## WHAT TO WORK ON
Only the pictures are to be left out, and the rest of the entries should be reproduced exactly.
(MATERIAL PROVIDED)
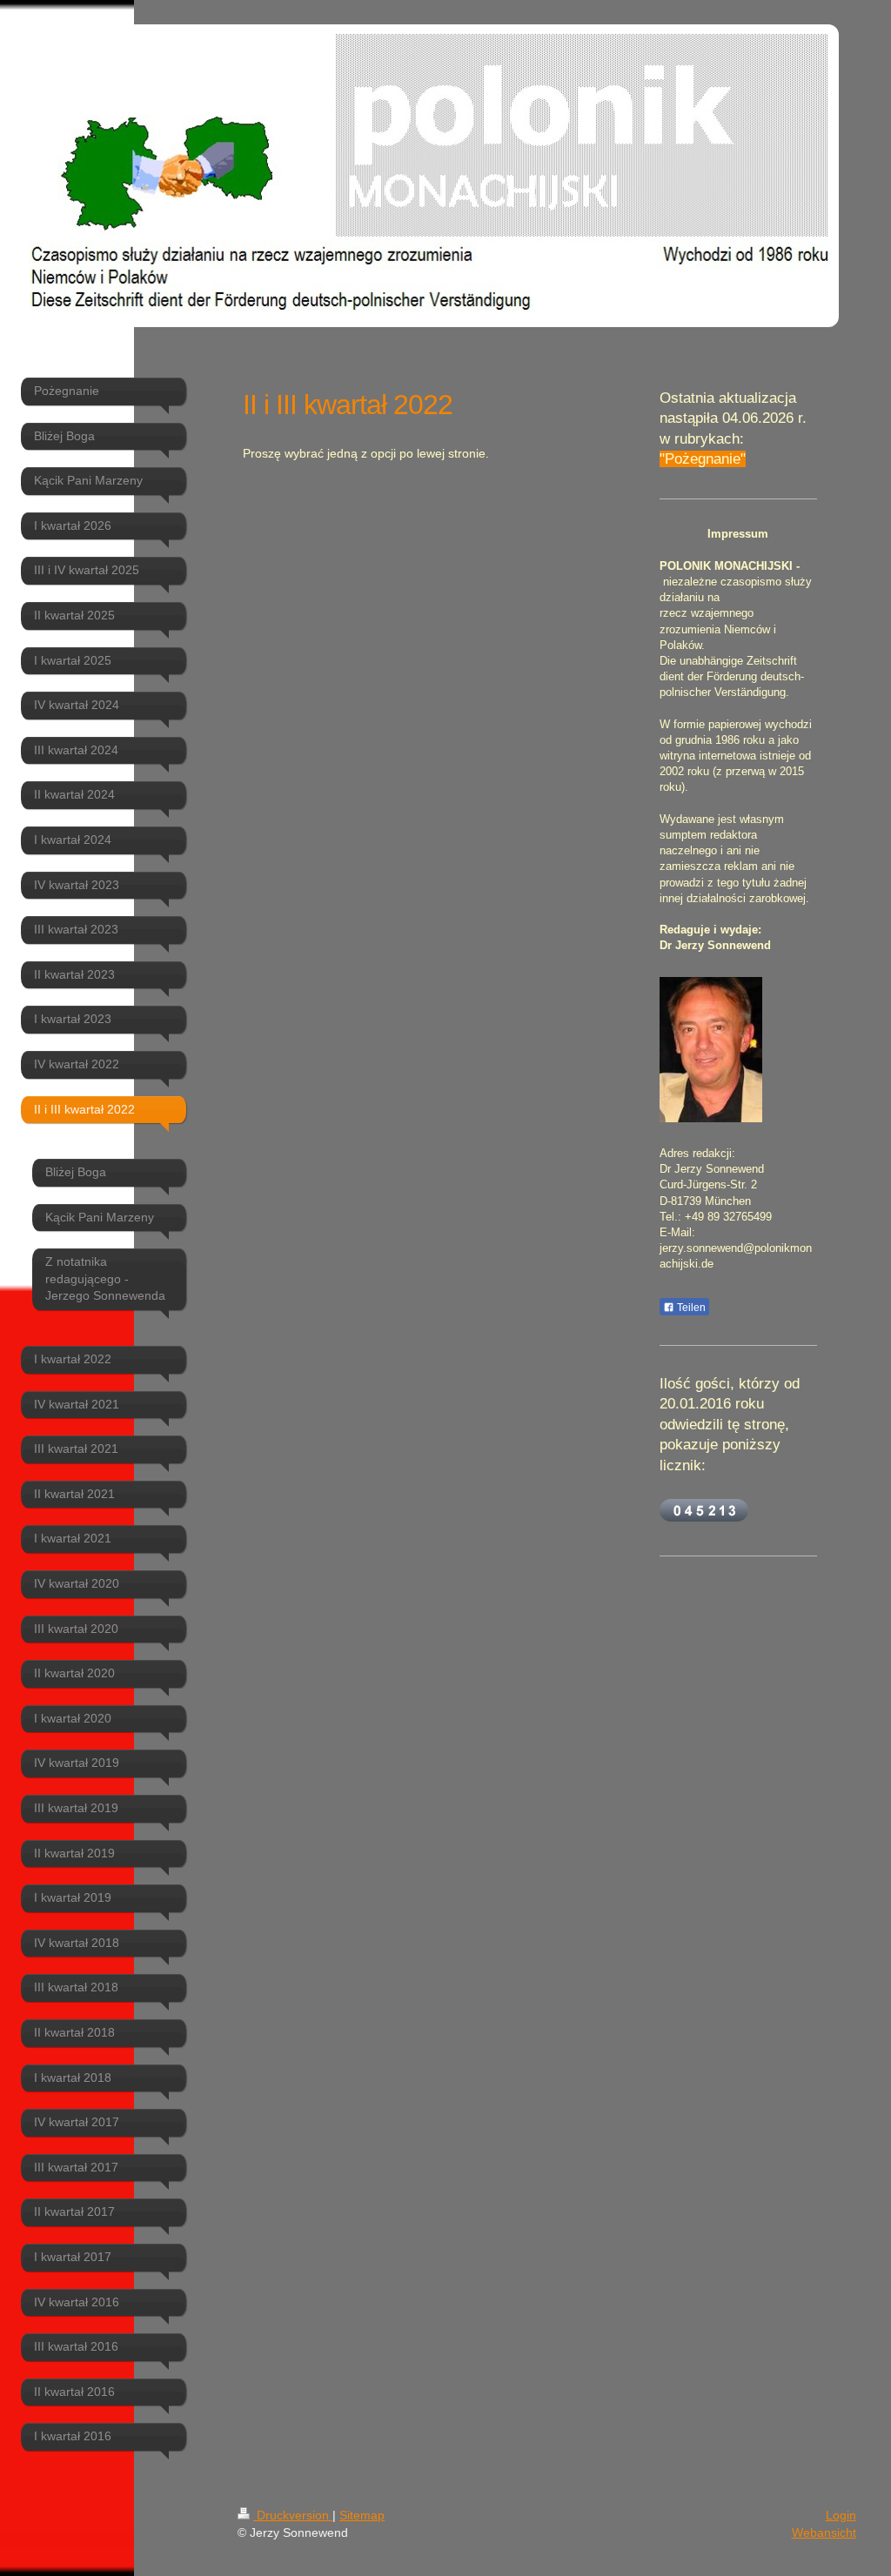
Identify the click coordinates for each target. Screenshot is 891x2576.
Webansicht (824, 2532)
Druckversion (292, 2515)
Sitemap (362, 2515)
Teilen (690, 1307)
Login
(End MATERIAL PROVIDED)
## TASK OUTPUT
Identify the click coordinates for each target. Screenshot is 891x2576.
Webansicht (824, 2532)
Druckversion (292, 2515)
Sitemap (362, 2515)
Teilen (690, 1307)
Login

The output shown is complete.